Required action
Would you transcribe exactly the lines below, starting at the one that contains "Privacy Policy (368, 1546)" and ending with the last line, both included? Leave out all other lines.

###

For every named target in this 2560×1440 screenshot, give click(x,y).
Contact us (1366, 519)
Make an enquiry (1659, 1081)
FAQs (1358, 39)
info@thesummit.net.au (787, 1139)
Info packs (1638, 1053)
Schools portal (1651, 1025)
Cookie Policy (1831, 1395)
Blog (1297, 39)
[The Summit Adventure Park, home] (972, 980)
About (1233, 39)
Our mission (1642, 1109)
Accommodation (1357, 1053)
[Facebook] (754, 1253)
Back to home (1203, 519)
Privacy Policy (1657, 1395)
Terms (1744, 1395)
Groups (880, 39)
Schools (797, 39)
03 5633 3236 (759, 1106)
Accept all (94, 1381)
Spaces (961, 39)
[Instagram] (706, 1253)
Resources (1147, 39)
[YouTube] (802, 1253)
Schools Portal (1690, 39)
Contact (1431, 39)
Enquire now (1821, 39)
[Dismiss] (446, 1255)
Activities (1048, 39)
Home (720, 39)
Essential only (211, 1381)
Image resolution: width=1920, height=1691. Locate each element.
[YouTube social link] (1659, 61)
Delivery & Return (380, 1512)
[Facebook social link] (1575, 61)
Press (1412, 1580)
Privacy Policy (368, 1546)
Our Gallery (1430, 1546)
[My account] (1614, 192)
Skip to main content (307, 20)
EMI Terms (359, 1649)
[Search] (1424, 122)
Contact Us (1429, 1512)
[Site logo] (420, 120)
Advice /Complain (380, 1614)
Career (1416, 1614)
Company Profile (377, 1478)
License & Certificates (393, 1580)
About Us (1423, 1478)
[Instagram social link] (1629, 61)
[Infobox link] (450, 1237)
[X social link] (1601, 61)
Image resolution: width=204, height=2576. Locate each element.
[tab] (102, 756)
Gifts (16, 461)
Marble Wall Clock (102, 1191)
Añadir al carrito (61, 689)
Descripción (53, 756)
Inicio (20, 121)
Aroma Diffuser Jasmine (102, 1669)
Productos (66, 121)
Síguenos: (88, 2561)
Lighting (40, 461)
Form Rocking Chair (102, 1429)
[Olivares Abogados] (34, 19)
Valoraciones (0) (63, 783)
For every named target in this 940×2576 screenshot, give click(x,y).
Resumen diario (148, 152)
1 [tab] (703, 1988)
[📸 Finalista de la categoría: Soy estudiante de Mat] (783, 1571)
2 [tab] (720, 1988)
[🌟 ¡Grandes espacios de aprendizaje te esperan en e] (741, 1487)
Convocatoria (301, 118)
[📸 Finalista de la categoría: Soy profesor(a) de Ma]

###

Response
Privacy Policy (368, 1546)
Our Gallery (1430, 1546)
[My account] (1614, 192)
Skip to main content (307, 20)
EMI Terms (359, 1649)
[Search] (1424, 122)
Contact Us (1429, 1512)
[Site logo] (420, 120)
Advice /Complain (380, 1614)
Career (1416, 1614)
Company Profile (377, 1478)
License & Certificates (393, 1580)
About Us (1423, 1478)
[Instagram social link] (1629, 61)
[Infobox link] (450, 1237)
[X social link] (1601, 61)
Image resolution: width=204, height=2576. Locate each element.
[tab] (102, 756)
Gifts (16, 461)
Marble Wall Clock (102, 1191)
Añadir al carrito (61, 689)
Descripción (53, 756)
Inicio (20, 121)
Aroma Diffuser Jasmine (102, 1669)
Productos (66, 121)
Síguenos: (88, 2561)
Lighting (40, 461)
Form Rocking Chair (102, 1429)
[Olivares Abogados] (34, 19)
Valoraciones (0) (63, 783)
For every named target in this 940×2576 screenshot, give click(x,y).
Resumen diario (148, 152)
1 [tab] (703, 1988)
[📸 Finalista de la categoría: Soy estudiante de Mat] (783, 1571)
2 [tab] (720, 1988)
[🌟 ¡Grandes espacios de aprendizaje te esperan en e] (741, 1487)
Convocatoria (301, 118)
[📸 Finalista de la categoría: Soy profesor(a) de Ma]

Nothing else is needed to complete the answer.